Just a few thoughts
Imagine your a bread seller trying to sell bread. What's the difference between selling them in a shopping centre here where there's another hundred shops are all trying to sell bread, and selling them in a third world country where people have been lining up for days dying for you to come? What's the difference in your feelings as a seller?
Well that's exactly how your feelings are when it comes down to missions. When you try to share your faith with people here, you meet so much rejection:people don't really want to know about your religion. But when your preaching in China or India, before you got there, they have been fasting for 15 days, they suck you bone dry and they're still begging you for more!
When I was in China, twenty churches share one Bible. Four thousand people get saved in one day so if you have been saved for a week, you are the pastor! When I am in Australia, one person has 20 Bibles, there're so many preachers and teachings around nobody wants to hear anything from you unless your really famous.
When I was in China, we had only a 5 square metre room, and 20 of us gathered in there, no carpet, 10 squeezed in a tiny single bed(just a bit bigger than a cot), and we worshipped from 5pm to 1am and we still didn't want to leave. When I'm in Sydney, sometimes in a most luxurious church building, two hours service is even too long.
When I go to a meeting back in China, I used to ride a bike for two and a half hours one way(once 5 of us went together and 3 bikes broke down on the way there, and we 5 had to ride 2 bikes plus pushing one bike back all the way and we were all laughing and singing ), but when I'm here, sometimes 10 minutes drive in the car to church is too much trouble.
Back in China we had very little teachings about giving, if any, on finances, yet a lot of us give whole weeks salary away.
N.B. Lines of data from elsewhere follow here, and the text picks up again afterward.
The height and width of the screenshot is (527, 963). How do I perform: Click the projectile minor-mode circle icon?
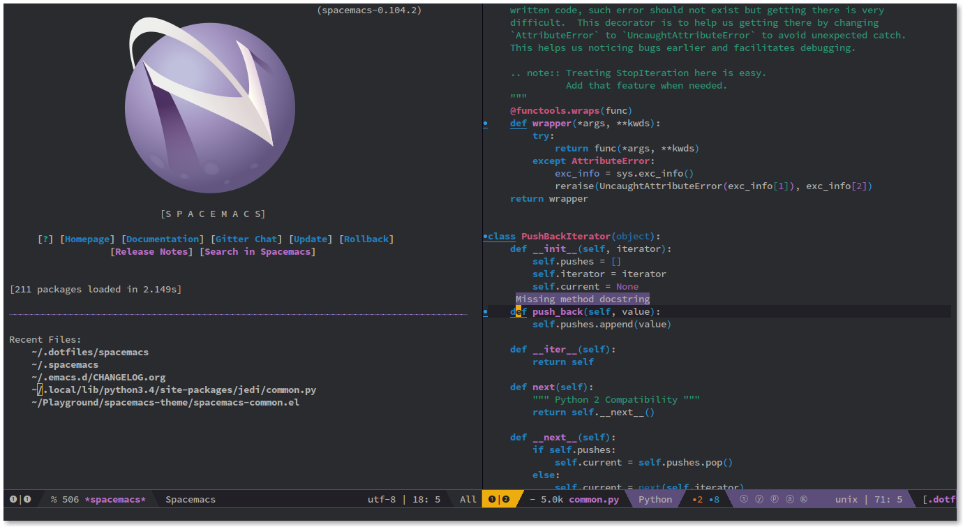[775, 498]
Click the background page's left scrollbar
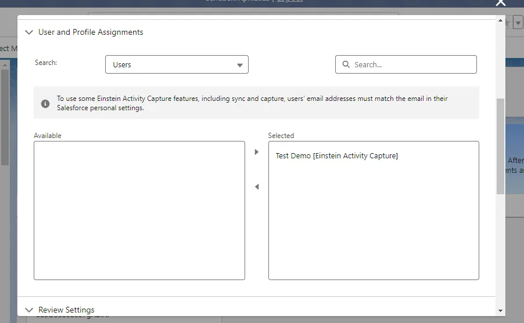 click(x=5, y=116)
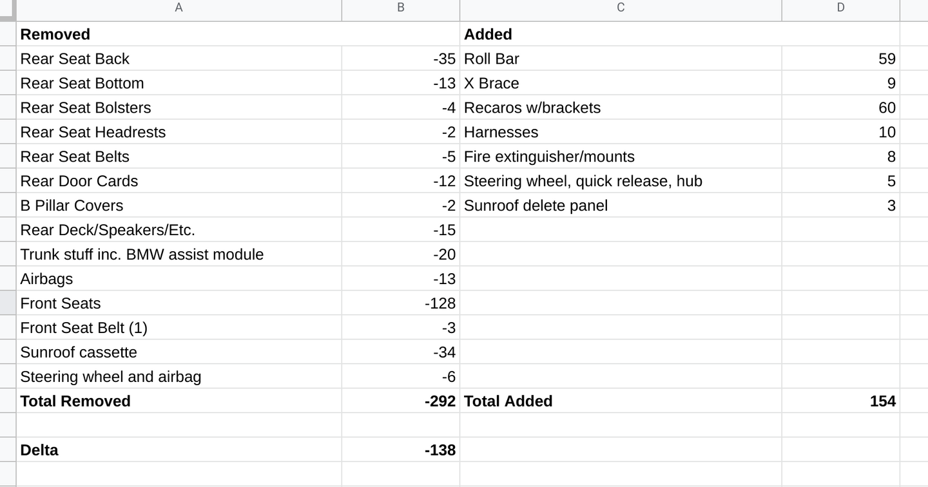
Task: Click the row header beside 'Front Seats'
Action: tap(8, 303)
Over here I heard all kinds of teachings and exaltation from all possible different angles (believe me, they're all good), yet I find myself having more and more trouble in giving. (What's wrong with me?)
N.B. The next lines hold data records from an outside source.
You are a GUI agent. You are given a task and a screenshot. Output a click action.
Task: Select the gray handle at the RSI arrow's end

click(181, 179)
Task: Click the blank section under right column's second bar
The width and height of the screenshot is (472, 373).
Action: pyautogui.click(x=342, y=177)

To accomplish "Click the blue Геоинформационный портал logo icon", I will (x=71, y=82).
Before I left China, I so looked forward to a faith feast, but when I eventually got here I found myself constantly struggling with keeping the faith I had, and I'm getting colder and colder.
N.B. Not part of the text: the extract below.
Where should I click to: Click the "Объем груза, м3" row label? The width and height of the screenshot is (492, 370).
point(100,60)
I used to go to meetings without knowing if I can come back alive every time, (believe me it's real, I had friends missing, killed and severely beaten) yet I didn't miss one week meeting. In fact, I went to 8 meetings in a week(plus a full time 8-5 job and two nights study). Here we have all the freedom to worship but sometimes I just don't feel like going to church.
Sometimes I really feel like going back, but what about my kids? I don't know.